So far I've tried, food and treats scattered on the surface, feeding her on the surface, making her walk laps with me very slowly until she relaxes. Taking her out into a warehouse and dropping the leash and just waiting it out. All of these work. Momentarily. But is not lasting or transferring. 

Looking for ideas to fully get her over this, if its possible. 


Sent from Petguide.com Free App


----------



## rick smith (Dec 31, 2010)

re: "She literally would be an amazing detection dog"
how are you doing that work and what training aids and set ups are you using ?


----------



## Joby Becker (Dec 13, 2009)

Kristi Molina said:


> I need ideas to get my dog over the slippery floor issue. It's her biggest issue. She literally would be an amazing detection dog, except for the fact of the flooring. She hates it. She doesn't fully shut down, I can get her to walk them by holding her collar or leash, slowly. Or her claws come put and she panics and tries to just run across, claws out all funky. She walks our linoleum daily. She didn't like the tile in one area of our house so I fed her there and she got over it. My parents house has all hard wood and stained concrete and she hates it. But is better on the wood. But she's not generalizing it. If I get her over it in one location it's not transferring to ALL slippery floors. Her nails aren't bad. Fur under paws is not long etc.
> 
> So far I've tried, food and treats scattered on the surface, feeding her on the surface, making her walk laps with me very slowly until she relaxes. Taking her out into a warehouse and dropping the leash and just waiting it out. All of these work. Momentarily. But is not lasting or transferring.
> 
> ...


I might not personally expect dog to ever totally get over it, or expect it to transfer to any surfaces you might come accross.

At what age did this problem show up? how long have you been working on it, and how much exposure to slick floors did the dog have during the first year?

what odors is the dog on? or training aids do you use (toys)? 

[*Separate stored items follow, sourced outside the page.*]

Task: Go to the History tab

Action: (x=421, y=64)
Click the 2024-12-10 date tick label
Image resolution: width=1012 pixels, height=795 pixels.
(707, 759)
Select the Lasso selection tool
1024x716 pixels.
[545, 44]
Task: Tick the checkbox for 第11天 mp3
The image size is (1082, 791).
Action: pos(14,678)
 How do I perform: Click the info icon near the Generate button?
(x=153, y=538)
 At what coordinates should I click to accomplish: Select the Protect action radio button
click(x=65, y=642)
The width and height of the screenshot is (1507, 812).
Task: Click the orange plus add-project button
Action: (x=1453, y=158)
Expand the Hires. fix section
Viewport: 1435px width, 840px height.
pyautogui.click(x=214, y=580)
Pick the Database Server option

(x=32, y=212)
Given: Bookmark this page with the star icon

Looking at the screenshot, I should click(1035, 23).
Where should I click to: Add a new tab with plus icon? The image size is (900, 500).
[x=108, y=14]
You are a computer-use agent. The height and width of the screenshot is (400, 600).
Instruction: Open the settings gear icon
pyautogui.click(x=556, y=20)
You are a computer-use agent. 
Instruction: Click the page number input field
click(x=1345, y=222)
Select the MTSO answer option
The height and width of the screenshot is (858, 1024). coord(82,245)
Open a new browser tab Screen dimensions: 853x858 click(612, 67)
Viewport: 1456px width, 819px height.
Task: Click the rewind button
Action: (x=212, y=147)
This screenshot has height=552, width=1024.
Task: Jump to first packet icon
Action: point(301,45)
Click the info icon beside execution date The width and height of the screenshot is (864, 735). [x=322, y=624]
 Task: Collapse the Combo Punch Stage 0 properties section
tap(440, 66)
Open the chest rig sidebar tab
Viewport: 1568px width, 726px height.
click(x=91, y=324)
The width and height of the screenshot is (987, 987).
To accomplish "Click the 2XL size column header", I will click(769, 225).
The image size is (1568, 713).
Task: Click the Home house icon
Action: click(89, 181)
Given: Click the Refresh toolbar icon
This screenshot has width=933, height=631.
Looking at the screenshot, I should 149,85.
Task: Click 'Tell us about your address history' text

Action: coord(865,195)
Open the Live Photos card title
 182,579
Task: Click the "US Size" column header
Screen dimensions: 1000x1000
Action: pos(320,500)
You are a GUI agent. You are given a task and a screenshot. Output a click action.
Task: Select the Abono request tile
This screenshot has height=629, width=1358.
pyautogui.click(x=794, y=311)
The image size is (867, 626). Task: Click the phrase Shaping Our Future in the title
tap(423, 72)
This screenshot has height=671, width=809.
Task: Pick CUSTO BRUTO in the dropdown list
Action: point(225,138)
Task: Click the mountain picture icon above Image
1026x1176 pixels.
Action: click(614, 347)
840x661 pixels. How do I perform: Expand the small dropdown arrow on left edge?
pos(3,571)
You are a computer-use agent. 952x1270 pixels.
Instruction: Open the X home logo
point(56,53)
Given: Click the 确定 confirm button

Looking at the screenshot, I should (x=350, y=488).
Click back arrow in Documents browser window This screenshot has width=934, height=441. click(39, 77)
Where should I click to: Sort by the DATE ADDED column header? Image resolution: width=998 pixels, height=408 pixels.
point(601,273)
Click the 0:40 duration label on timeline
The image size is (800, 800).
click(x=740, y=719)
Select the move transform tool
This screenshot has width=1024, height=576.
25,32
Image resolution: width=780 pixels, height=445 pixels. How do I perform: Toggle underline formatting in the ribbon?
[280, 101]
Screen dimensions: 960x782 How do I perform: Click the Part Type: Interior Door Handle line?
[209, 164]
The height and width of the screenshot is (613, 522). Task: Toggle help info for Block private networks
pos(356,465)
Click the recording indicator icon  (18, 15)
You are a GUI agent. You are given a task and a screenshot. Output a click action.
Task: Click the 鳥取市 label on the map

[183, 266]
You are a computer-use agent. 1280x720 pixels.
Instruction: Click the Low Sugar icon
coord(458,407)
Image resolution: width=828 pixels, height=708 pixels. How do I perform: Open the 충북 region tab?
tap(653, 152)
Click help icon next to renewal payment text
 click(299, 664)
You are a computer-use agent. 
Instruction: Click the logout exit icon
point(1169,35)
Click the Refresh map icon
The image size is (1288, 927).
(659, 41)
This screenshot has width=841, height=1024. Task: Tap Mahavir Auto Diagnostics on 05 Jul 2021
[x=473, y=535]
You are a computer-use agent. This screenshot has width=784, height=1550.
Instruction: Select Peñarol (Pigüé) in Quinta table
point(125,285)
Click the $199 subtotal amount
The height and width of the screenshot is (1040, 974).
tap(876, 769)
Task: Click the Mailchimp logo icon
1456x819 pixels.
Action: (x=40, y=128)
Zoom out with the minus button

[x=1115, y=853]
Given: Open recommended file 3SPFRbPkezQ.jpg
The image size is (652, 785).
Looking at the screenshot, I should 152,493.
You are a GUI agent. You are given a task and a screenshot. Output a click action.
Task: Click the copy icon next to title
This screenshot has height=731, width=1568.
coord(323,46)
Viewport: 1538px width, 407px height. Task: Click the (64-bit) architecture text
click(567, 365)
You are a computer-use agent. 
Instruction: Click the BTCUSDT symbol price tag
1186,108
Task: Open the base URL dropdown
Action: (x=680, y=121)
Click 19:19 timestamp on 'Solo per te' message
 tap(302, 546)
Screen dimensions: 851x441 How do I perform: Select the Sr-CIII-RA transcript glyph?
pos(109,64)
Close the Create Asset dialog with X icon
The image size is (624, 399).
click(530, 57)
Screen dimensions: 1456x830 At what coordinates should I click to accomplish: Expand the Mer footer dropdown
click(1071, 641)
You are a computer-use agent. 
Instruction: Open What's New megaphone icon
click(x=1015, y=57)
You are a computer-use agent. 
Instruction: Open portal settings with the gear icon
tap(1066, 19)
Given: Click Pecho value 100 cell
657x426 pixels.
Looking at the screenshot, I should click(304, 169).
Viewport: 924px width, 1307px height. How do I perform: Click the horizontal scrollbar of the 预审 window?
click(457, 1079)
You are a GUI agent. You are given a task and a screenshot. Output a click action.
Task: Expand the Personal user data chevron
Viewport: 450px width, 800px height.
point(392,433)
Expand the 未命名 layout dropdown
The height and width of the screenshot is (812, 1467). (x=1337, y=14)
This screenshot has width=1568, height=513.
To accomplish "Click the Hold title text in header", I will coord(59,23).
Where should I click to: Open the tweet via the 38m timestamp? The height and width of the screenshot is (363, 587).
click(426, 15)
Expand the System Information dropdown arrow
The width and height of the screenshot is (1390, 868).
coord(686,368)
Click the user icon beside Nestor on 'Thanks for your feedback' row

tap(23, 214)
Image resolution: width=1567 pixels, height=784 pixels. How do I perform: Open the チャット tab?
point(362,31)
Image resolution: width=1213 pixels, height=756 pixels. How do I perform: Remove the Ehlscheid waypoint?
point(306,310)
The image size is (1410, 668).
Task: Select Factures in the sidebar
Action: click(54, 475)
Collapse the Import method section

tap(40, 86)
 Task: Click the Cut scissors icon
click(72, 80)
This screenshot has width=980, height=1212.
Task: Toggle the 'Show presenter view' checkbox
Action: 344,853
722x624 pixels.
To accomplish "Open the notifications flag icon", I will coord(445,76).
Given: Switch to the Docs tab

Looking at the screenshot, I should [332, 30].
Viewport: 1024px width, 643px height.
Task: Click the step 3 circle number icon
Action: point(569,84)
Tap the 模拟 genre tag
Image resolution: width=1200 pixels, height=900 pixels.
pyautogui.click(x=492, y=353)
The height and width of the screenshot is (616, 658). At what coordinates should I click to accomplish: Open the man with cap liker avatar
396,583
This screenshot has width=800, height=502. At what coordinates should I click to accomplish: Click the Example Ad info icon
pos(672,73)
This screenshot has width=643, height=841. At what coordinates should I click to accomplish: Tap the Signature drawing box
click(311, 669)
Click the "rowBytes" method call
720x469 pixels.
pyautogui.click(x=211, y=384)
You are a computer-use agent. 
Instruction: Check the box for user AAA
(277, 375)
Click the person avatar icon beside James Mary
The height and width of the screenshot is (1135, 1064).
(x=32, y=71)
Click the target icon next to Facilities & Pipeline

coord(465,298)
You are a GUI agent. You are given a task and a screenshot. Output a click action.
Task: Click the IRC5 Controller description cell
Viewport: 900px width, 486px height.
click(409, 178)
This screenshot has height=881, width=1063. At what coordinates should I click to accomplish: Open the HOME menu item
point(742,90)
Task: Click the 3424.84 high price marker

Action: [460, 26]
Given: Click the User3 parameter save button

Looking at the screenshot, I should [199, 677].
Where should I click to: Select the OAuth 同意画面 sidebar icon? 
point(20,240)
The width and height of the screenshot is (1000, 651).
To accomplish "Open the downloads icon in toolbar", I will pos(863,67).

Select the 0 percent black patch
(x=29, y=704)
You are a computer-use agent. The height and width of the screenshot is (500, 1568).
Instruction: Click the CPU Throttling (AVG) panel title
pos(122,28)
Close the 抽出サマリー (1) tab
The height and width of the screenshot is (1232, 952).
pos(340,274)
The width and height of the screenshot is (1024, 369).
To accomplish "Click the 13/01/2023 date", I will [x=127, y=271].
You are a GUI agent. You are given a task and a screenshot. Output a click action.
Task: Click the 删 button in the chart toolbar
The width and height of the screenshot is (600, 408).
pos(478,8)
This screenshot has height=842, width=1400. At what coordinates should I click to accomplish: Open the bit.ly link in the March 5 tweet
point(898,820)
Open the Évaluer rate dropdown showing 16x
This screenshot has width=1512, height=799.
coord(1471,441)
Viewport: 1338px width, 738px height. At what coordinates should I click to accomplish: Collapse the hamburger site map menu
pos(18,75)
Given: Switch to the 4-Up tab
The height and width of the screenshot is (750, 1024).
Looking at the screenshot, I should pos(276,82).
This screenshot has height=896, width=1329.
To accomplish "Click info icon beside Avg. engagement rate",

since the dog would be an amazing detection dog aside from this issue, I would use the awseome drive level and possession levels that most of the most amazing detection dogs have to try to minimize the issue by taking the floors off of her mind instead of forcing her to go on them out of drive, or for food pieces..

Have you tried having dog WORK, using the hunt drive, on these floors?
if you do any bitework, and dog has drive for that, I might try that as well.


----------



## Kristi Molina (Oct 1, 2012)

I'm not really. But it's something I've considered looking into. I have some connections within a police dept locally. I started her on cell phones for fun, and considering my complete lack of experience in this area she did well. She may not do well with bite work, we're kind of looking at new options that will be fun for her. Nose work sport is one but I don't know if they do some indoor trials inside warehouses or other locations where we could run into this issue.

For the cell phones it was strictly for fun. It's what I had on hand and we took a shot at it. I made scent boxes. I then Used Tupperware inside the boxes. Inside one of the Tupperware were cell phones and pieces of the insides of cell phones. Everything I did to one box I did to the other. I made sure her scent/nose and saliva was on all of the boxes and Tupperware. I touched all of them. I used treats at first so they all had the scent of treats. Basically I wanted to make sure that the only difference in scent would be the cell phones themselves. She was accurately choosing the box with phones 100% of the time in two days. But I didn't know where to go from there so I haven't done much after the first week or so. 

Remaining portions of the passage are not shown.